I remember reading "Reader's Digest" in 1962 and what a furor that birth control pills were making in the change of women's mores and the sexual habits of everyone, male and female. If I were asked what the single factor was that allowed women to fight for equal rights at that time I would have to say it was the "time freeing" factor of being able to control if and when or whether any of them ever got pregnant, married or not.

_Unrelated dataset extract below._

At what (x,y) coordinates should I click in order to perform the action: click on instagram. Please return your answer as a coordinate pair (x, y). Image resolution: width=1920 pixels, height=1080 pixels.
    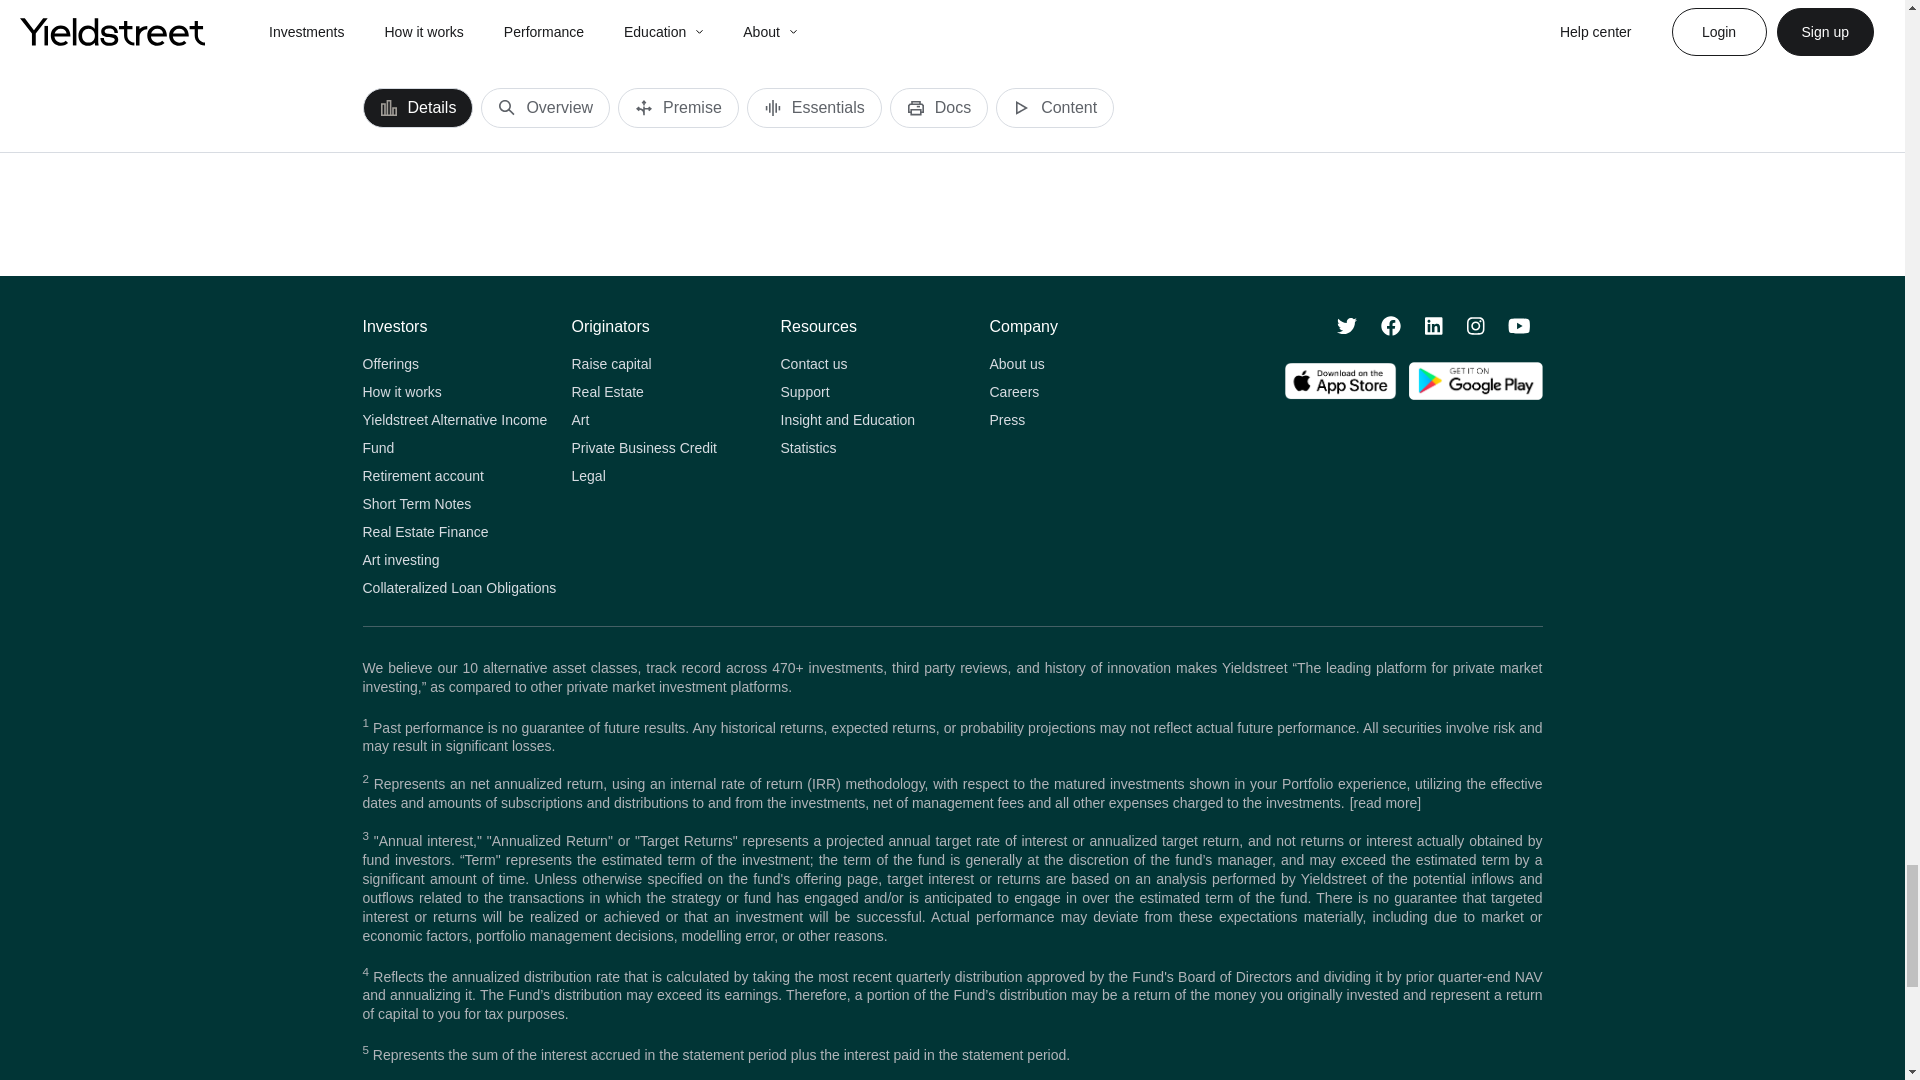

However, it also gave many people sexual license in my generation and in some circles like coastal California, parts of New York City and Chicago and other progressive metropolitan areas it was not uncommon during the late 1960s or early 1970s for men and women to have had 100 or more sexual partners by age 25 if they were still single. However, this also scarred a lot of people emotionally who couldn't cope with a much more libertine life because they couldn't deal with all the new ramifications of so many partners. For example, what if one of the 100 partners was "the One" they should have lived with or married? But because of being so sexual active or sexually addicted they didn't notice the person that was just right for them? So this caused a great deal of problems for some who were not emotionally suited to have so many different partners.

 One experience typified some aspects of  1969 in Griffith Park (Griffith Park is to Los Angeles what Central Park is to  New York in some ways even though it is one the edge of Hollywood and Glendale and Burbank).

I was 21 and at a Love-In in Griffith Park. It is a big park and range of hills. The Griffith Observatory is there and also the Los Angeles Zoo. I used to ride there on my bicycle as a boy with friends starting in the late 1950s and catch crayfish in the streams running down the hills on the Hollywood side. However, now I was near the old Carousel and listening to the Youngbloods in concert that were by this time called the "Flying Burrito Brothers". They sang their song "When you come home to San Francisco"(at youtube it's called "Get Together"). I watched the police gather around the bands and the audience of the Love-In. They were all touching their batons getting ready to beat the audience with their batons. Buffy St. Marie began to sing with her unusual wailing American Indian type of sound that always made me think of the plight of the Native Americans. When the last song had finished the police began to wade into the  stoned crowd there gathered on the lawns of the park and began beating everyone they could with their batons. I was very scared for the many stoned people there but since I had just come for the concert I was clear headed enough to run for my life so I wasn't hit. I was just very scared for the  thousands of stoned concert goers in their teens and 20s. Many of those at the Love-In were Viet Nam Veterans just returning from Viet Nam. The polarization within the United States at this time killed many both in the United States as well as Viet Nam. 1969 was the single craziest year of my life and I was very very glad when it was over. And even gladder to get married in 1974 when my son was born. The 1960s were chaos in every way. I don't think anyone thought those times were good for anyone. Those of us who survived the 1960s young or old I consider very lucky.

2 comments:

aron pieman kay said...

i was at the youngbloods gig at griffith park....i saw the overzealous lapd out for blood that day.....it was the same crew of pigs aka the metro squad who attacked the free press party in venice on 4/20/69....ironically i was manning the green power food station during much of the day at the youngbloods gig....di yiu have any pics of those daze please reply via pieman420@gmail.com

intuitivefred888 said...

I don't think I was taking pictures that day. I was sort of overwhelmed with everything that was going on. It was a little out of control the way it felt to me. So, I was sort of on guard, especially when the police encircled everyone. I felt really bad for the really stoned people that I knew would be beat up with bily clubs as I ran away to protect my friends and myself from being hit or killed that day by the police. Those were very different times than now. Because these were mostly educated young white people that were beat up and killed that day by the police.